Professor Jean-Joseph Lorimer Denis (1904-1957), known commonly as just Lorimer Denis, was a Haitian Indigenist ethnologist and theorist of the noirist movement. He was an associate of Haitian leader François Duvalier, with whom he founded noirism and published the Les Griots journal with from 1938 to 1940.

==Life==
Jean-Joseph Lorimer Denis was born in 1904 in Cap-Haïtien to a senator. He studied law in Port-au-Prince, becoming an avocat in 1929.

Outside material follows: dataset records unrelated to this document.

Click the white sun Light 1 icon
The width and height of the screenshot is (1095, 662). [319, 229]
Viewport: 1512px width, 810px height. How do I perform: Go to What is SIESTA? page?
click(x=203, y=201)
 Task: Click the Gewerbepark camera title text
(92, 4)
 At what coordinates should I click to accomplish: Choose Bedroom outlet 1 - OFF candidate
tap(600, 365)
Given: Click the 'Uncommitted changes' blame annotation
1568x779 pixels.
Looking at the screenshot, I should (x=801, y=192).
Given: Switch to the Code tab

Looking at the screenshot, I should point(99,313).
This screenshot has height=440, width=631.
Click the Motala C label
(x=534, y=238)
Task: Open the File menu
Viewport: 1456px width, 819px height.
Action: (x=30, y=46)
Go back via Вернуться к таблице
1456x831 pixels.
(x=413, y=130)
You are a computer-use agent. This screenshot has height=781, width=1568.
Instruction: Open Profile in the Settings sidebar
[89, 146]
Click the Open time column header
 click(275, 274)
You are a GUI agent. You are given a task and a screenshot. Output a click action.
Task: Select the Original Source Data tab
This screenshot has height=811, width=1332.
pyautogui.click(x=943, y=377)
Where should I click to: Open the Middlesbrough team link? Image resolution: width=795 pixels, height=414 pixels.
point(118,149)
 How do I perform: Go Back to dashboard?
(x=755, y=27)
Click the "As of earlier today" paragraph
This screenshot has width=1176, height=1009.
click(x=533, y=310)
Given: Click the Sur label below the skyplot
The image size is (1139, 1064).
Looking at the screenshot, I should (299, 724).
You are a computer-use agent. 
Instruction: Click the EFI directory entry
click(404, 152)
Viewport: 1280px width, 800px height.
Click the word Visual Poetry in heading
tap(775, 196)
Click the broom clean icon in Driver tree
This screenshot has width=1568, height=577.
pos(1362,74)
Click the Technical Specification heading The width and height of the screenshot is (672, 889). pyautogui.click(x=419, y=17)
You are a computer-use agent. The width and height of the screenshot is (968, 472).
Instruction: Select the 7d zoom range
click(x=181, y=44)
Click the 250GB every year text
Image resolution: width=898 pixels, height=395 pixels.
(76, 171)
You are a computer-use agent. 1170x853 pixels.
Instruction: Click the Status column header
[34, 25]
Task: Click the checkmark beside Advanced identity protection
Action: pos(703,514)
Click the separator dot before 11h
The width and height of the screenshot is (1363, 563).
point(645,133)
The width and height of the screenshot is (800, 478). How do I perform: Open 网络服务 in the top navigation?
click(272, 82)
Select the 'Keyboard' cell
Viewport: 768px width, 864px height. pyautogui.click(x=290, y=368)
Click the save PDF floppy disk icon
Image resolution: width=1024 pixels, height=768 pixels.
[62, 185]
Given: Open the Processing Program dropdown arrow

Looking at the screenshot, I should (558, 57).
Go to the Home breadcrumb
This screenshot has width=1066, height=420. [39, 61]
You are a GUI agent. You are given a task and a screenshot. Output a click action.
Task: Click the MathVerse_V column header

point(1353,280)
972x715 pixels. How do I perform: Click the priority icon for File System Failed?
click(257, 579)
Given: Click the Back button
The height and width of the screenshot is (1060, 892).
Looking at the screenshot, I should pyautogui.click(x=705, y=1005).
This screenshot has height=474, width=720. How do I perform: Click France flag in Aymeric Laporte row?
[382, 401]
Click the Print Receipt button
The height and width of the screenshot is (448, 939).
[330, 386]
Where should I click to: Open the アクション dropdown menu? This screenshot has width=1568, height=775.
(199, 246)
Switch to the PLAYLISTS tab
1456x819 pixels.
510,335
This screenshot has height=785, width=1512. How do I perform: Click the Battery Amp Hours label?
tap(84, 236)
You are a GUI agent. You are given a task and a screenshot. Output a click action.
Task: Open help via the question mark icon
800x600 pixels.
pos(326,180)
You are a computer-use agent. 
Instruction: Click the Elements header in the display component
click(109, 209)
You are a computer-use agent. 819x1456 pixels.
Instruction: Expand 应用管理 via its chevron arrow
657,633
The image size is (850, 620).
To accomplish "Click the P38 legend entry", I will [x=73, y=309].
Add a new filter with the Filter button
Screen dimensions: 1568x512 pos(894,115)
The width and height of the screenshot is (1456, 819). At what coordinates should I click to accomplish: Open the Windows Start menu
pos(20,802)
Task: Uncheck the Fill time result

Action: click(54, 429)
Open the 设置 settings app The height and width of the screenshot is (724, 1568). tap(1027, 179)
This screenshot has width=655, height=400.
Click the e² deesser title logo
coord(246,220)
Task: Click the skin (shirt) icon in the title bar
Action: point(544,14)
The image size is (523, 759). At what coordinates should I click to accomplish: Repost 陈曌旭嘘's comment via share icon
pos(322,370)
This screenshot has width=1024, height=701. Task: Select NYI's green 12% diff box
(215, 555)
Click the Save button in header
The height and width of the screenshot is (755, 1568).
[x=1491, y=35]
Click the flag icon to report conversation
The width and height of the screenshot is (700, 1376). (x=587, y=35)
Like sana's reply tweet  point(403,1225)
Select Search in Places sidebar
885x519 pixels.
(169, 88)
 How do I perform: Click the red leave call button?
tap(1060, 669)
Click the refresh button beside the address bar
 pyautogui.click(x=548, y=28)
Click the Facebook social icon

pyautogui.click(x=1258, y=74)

Lorimer began his association with later Haitian leader François Duvalier during Duvalier's teenage years, when they met as ethnology enthusiasts. At the time, Lorimer was an Africanist studying Voudoun under Jean Price-Mars. Along with Louis Diaquoi, they founded a group named the Trois D in 1929 and one named Les Griots in 1932, named after a West African word for a bard. They theorized that culture and psychology was determined by race. Upon Duvalier's return to Haiti from the United States, Lorimer introduced him to Daniel Fignolé and convinced him to join the Mouvement Ouvriers et Paysans (MOP), a political party. In 1946, Lorimer became one of the founding members of the Parti Populaire National, and began writing a book with Duvalier. In 1948, Duvalier and Lorimer published The Class Problem in Haitian History, in which they posited that the struggle within Haiti was not one based on class but on race.

Lorimer became the assistant director of the Haitian government's Bureau of Ethnology, which he was upon Duvalier's return. From 1946 to his death in 1957, Lorimer was the director of the Bureau.

Lorimer had a notable style, in that he carried a coco macaque cane and wore hats indoors.